▶ [Dataset excerpts]:
***
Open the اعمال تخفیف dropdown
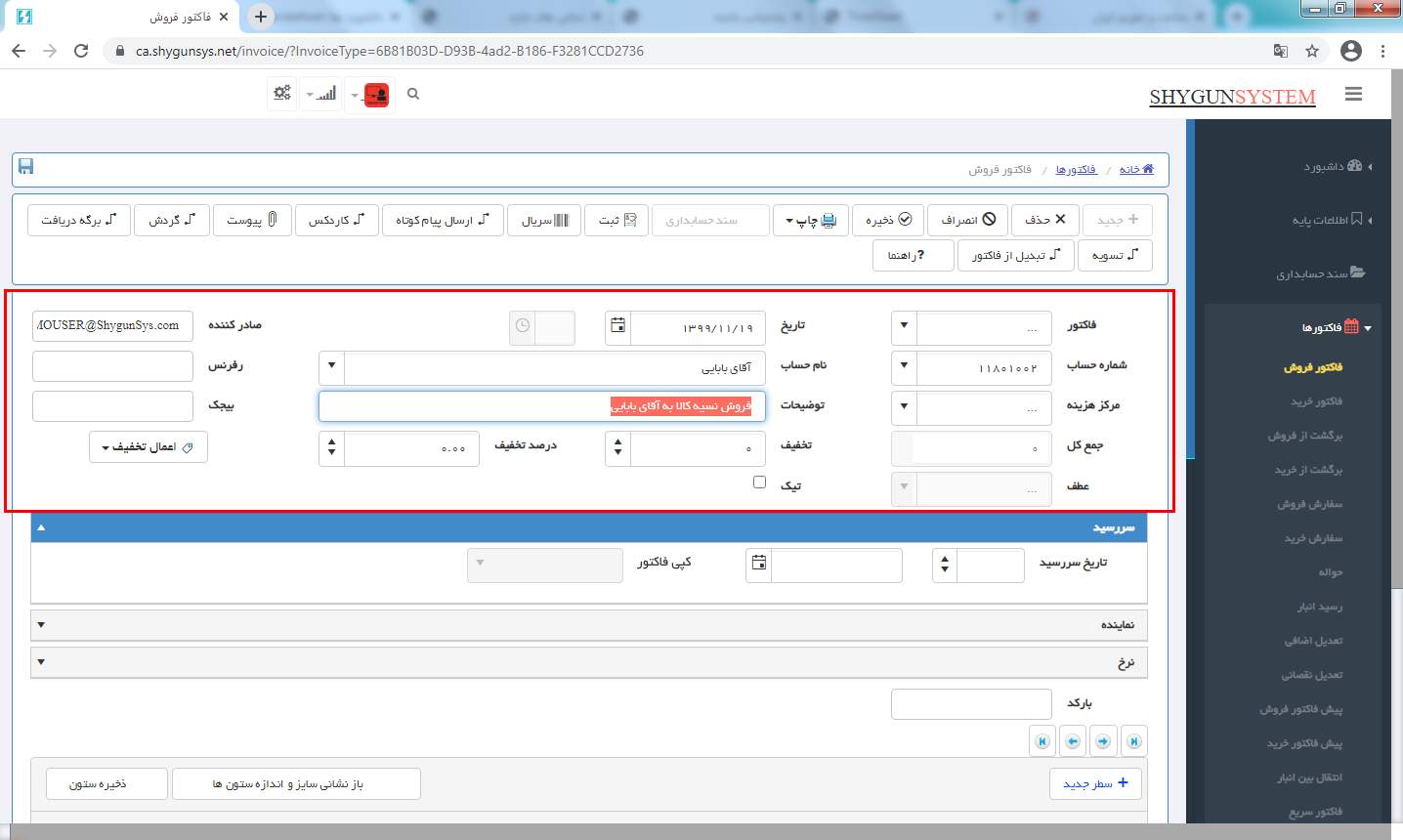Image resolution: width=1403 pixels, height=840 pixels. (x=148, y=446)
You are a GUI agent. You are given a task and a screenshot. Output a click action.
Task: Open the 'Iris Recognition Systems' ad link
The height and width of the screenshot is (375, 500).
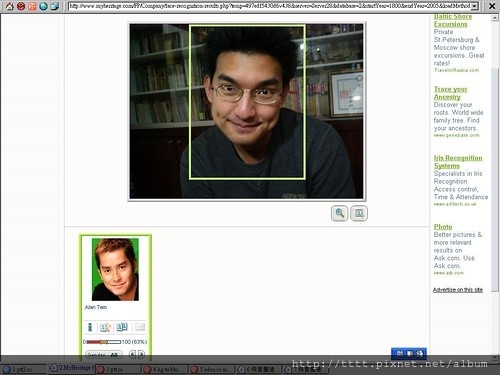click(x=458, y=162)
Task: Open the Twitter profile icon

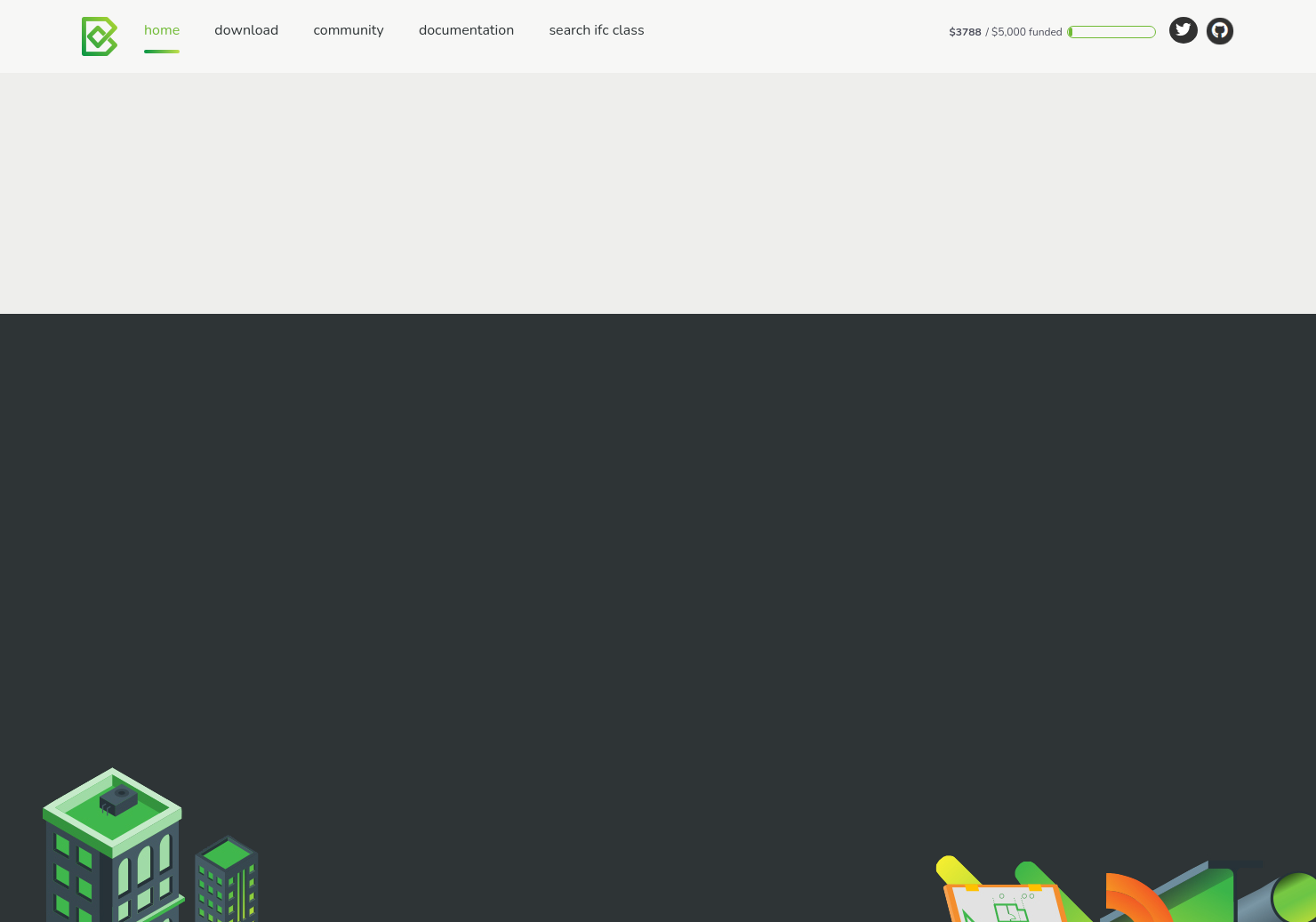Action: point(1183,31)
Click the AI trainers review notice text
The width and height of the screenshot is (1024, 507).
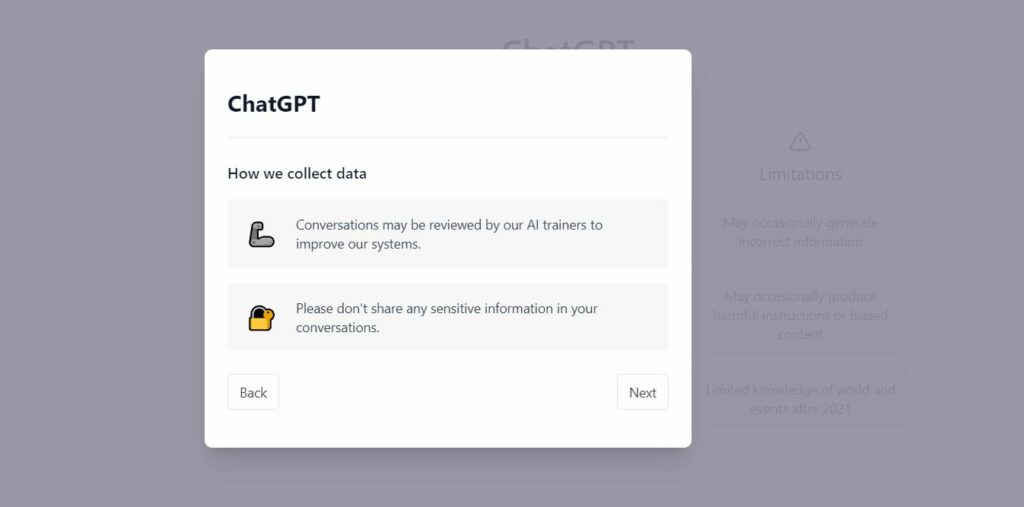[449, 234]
***
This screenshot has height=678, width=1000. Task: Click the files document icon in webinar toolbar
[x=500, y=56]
***
▶ [What needs to be done]: Using the data above, give again exactly the lines starting at the one holding "You are a GUI" and ending at the one holding "Click the AI trainers review notice text", inclusive, and nothing more. Omit the pictures.

▶ [Your solution]:
You are a GUI agent. You are given a task and a screenshot. Output a click action.
Task: Open the 'Iris Recognition Systems' ad link
The height and width of the screenshot is (375, 500).
click(x=458, y=162)
Task: Open the Twitter profile icon

Action: point(1183,31)
Click the AI trainers review notice text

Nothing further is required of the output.